Pointing records for text and elements >>
━━━━━━━━━━━━━━━━━━━━━━━━━━━━━━

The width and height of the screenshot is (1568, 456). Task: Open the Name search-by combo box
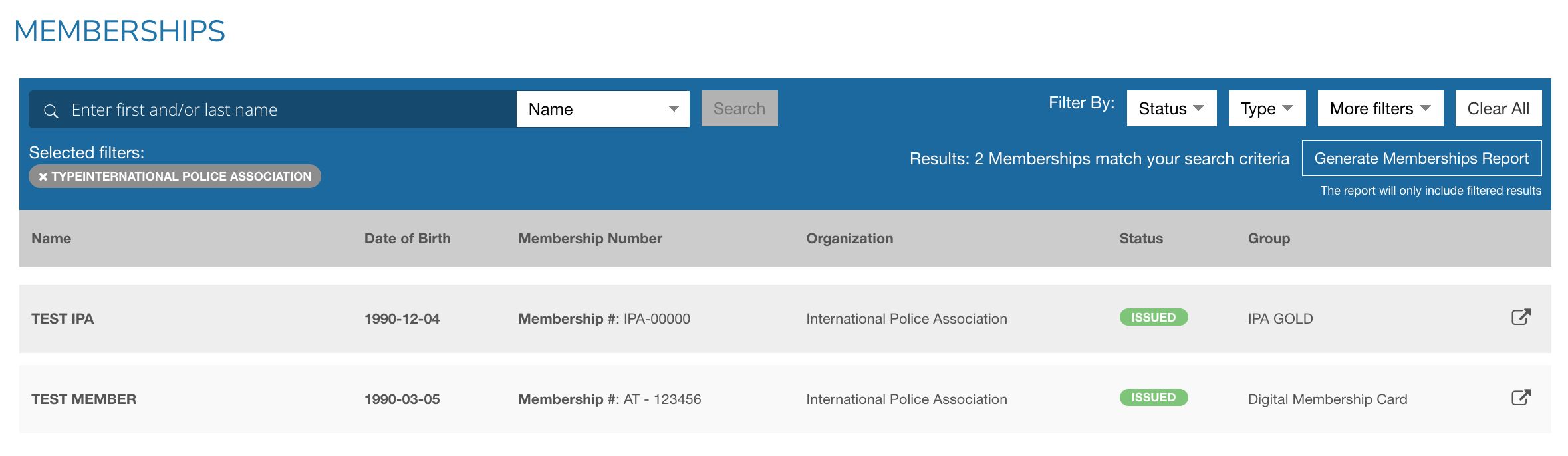[x=602, y=109]
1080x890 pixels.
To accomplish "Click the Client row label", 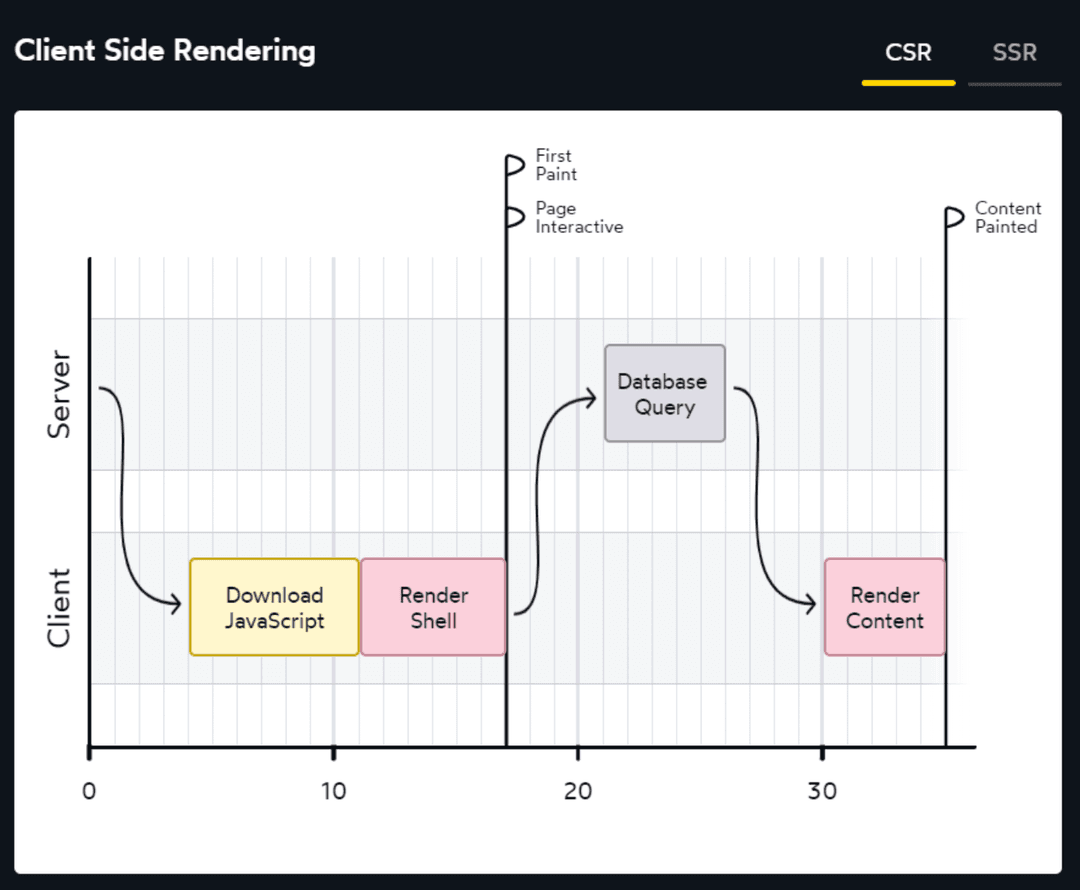I will [60, 607].
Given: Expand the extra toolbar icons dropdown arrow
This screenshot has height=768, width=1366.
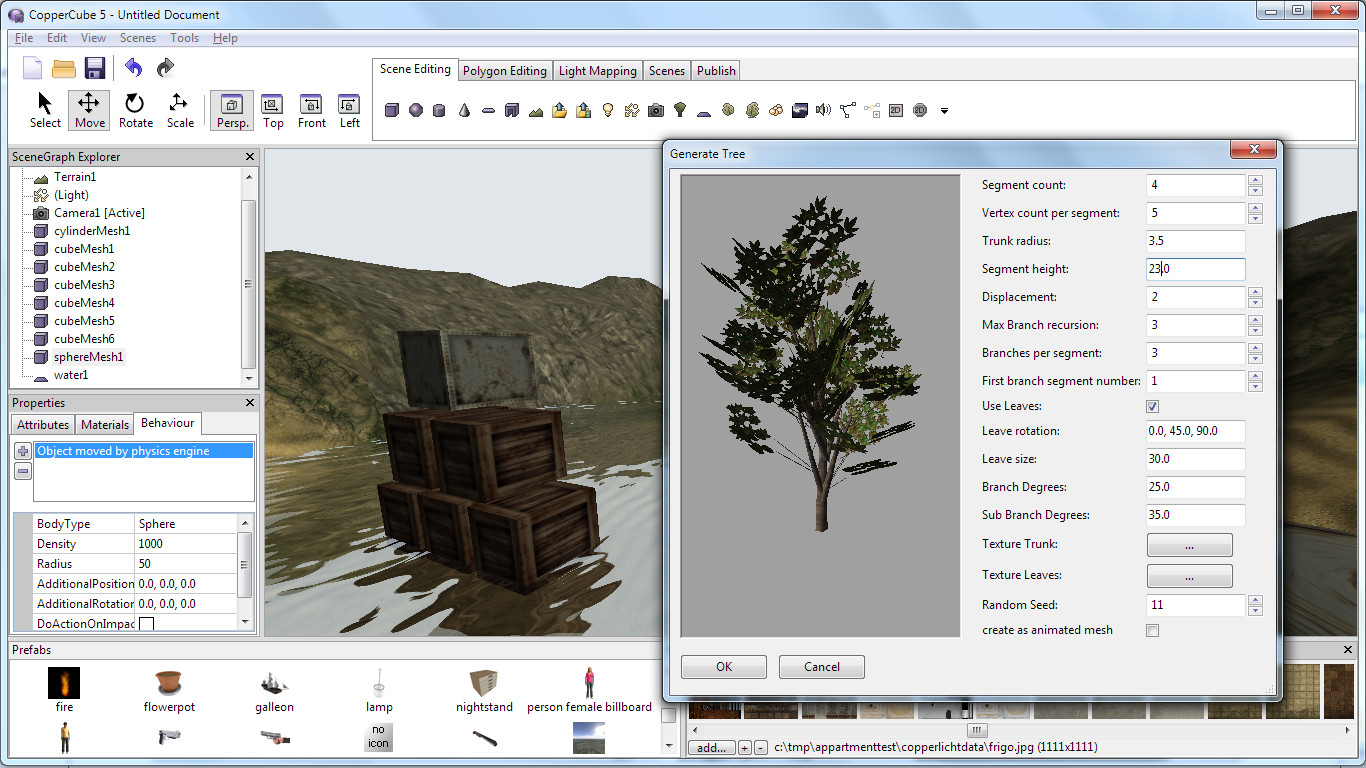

━━━━━━━━━━━━━━━━━━━━━━━━━━━━━━

Written problem >>
Pick out each line of the records above that contains the word "screenshot", and copy those lines.

Result >>
The width and height of the screenshot is (1568, 456). Task: Open the Name search-by combo box
This screenshot has height=768, width=1366.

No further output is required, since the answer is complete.